● **DATA TO PROCESS**:
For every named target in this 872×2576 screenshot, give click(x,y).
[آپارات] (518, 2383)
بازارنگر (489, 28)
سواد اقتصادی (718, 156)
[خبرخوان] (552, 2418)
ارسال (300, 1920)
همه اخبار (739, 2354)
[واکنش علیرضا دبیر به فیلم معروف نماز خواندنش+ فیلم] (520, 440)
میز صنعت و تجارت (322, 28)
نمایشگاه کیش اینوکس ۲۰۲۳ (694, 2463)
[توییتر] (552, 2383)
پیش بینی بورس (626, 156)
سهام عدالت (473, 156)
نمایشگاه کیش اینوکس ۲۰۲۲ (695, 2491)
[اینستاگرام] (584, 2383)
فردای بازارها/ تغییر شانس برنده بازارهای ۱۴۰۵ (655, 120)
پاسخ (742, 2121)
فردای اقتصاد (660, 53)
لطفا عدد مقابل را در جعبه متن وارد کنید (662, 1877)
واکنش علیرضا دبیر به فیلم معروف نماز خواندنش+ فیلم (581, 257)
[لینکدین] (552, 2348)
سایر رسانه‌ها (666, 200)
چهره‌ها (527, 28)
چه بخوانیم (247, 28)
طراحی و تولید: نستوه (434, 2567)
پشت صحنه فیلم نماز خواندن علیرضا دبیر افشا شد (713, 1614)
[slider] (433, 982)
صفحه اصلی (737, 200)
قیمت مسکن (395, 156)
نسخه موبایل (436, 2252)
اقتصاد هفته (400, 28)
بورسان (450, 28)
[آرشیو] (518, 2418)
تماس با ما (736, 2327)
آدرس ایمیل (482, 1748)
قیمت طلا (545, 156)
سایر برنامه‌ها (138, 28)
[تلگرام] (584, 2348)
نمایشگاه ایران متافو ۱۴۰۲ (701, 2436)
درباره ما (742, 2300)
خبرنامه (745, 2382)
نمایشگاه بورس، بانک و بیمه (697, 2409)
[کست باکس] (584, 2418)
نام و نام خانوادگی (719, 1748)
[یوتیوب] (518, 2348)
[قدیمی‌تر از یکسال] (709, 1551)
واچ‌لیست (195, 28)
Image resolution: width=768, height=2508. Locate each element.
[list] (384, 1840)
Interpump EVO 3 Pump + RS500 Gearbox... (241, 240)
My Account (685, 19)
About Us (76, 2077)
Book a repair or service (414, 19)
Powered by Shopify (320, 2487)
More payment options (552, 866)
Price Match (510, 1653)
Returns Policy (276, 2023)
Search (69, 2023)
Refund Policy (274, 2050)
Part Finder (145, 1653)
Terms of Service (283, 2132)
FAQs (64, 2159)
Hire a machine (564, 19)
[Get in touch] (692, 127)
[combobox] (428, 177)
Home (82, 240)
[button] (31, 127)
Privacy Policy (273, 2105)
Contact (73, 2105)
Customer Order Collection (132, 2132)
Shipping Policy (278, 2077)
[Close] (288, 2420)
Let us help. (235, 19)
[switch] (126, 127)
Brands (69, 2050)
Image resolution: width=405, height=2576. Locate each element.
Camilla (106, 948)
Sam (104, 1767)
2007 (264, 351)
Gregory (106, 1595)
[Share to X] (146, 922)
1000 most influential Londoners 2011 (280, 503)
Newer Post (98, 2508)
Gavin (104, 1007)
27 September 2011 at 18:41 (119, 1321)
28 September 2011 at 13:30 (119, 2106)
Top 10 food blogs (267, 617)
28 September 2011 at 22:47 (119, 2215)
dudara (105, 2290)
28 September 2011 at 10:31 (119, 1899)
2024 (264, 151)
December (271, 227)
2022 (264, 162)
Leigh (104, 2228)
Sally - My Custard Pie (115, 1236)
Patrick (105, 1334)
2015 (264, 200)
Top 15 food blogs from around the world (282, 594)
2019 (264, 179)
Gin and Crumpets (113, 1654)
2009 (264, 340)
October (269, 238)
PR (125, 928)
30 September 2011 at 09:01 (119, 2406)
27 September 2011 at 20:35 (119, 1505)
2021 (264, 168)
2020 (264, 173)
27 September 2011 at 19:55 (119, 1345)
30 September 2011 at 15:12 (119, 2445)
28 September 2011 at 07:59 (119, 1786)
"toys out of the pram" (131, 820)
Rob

● **TASK REQUIREMENTS**: Repeat the records above exactly.

● **THE ANSWER**:
For every named target in this 872×2576 screenshot, give click(x,y).
[آپارات] (518, 2383)
بازارنگر (489, 28)
سواد اقتصادی (718, 156)
[خبرخوان] (552, 2418)
ارسال (300, 1920)
همه اخبار (739, 2354)
[واکنش علیرضا دبیر به فیلم معروف نماز خواندنش+ فیلم] (520, 440)
میز صنعت و تجارت (322, 28)
نمایشگاه کیش اینوکس ۲۰۲۳ (694, 2463)
[توییتر] (552, 2383)
پیش بینی بورس (626, 156)
سهام عدالت (473, 156)
نمایشگاه کیش اینوکس ۲۰۲۲ (695, 2491)
[اینستاگرام] (584, 2383)
فردای بازارها/ تغییر شانس برنده بازارهای ۱۴۰۵ (655, 120)
پاسخ (742, 2121)
فردای اقتصاد (660, 53)
لطفا عدد مقابل را در جعبه متن وارد کنید (662, 1877)
واکنش علیرضا دبیر به فیلم معروف نماز خواندنش+ فیلم (581, 257)
[لینکدین] (552, 2348)
سایر رسانه‌ها (666, 200)
چهره‌ها (527, 28)
چه بخوانیم (247, 28)
طراحی و تولید: نستوه (434, 2567)
پشت صحنه فیلم نماز خواندن علیرضا دبیر افشا شد (713, 1614)
[slider] (433, 982)
صفحه اصلی (737, 200)
قیمت مسکن (395, 156)
نسخه موبایل (436, 2252)
اقتصاد هفته (400, 28)
بورسان (450, 28)
[آرشیو] (518, 2418)
تماس با ما (736, 2327)
آدرس ایمیل (482, 1748)
قیمت طلا (545, 156)
سایر برنامه‌ها (138, 28)
[تلگرام] (584, 2348)
نمایشگاه ایران متافو ۱۴۰۲ (701, 2436)
درباره ما (742, 2300)
خبرنامه (745, 2382)
نمایشگاه بورس، بانک و بیمه (697, 2409)
[کست باکس] (584, 2418)
نام و نام خانوادگی (719, 1748)
[یوتیوب] (518, 2348)
[قدیمی‌تر از یکسال] (709, 1551)
واچ‌لیست (195, 28)
Image resolution: width=768, height=2508. Locate each element.
[list] (384, 1840)
Interpump EVO 3 Pump + RS500 Gearbox... (241, 240)
My Account (685, 19)
About Us (76, 2077)
Book a repair or service (414, 19)
Powered by Shopify (320, 2487)
More payment options (552, 866)
Price Match (510, 1653)
Returns Policy (276, 2023)
Search (69, 2023)
Refund Policy (274, 2050)
Part Finder (145, 1653)
Terms of Service (283, 2132)
FAQs (64, 2159)
Hire a machine (564, 19)
[Get in touch] (692, 127)
[combobox] (428, 177)
Home (82, 240)
[button] (31, 127)
Privacy Policy (273, 2105)
Contact (73, 2105)
Customer Order Collection (132, 2132)
Shipping Policy (278, 2077)
[Close] (288, 2420)
Let us help. (235, 19)
[switch] (126, 127)
Brands (69, 2050)
Image resolution: width=405, height=2576. Locate each element.
Camilla (106, 948)
Sam (104, 1767)
2007 (264, 351)
Gregory (106, 1595)
[Share to X] (146, 922)
1000 most influential Londoners 2011 (280, 503)
Newer Post (98, 2508)
Gavin (104, 1007)
27 September 2011 at 18:41 (119, 1321)
28 September 2011 at 13:30 (119, 2106)
Top 10 food blogs (267, 617)
28 September 2011 at 22:47 (119, 2215)
dudara (105, 2290)
28 September 2011 at 10:31 (119, 1899)
2024 (264, 151)
December (271, 227)
2022 (264, 162)
Leigh (104, 2228)
Sally - My Custard Pie (115, 1236)
Patrick (105, 1334)
2015 (264, 200)
Top 15 food blogs from around the world (282, 594)
2019 (264, 179)
Gin and Crumpets (113, 1654)
2009 (264, 340)
October (269, 238)
PR (125, 928)
30 September 2011 at 09:01 (119, 2406)
27 September 2011 at 20:35 (119, 1505)
2021 (264, 168)
2020 (264, 173)
27 September 2011 at 19:55 (119, 1345)
30 September 2011 at 15:12 (119, 2445)
28 September 2011 at 07:59 (119, 1786)
"toys out of the pram" (131, 820)
Rob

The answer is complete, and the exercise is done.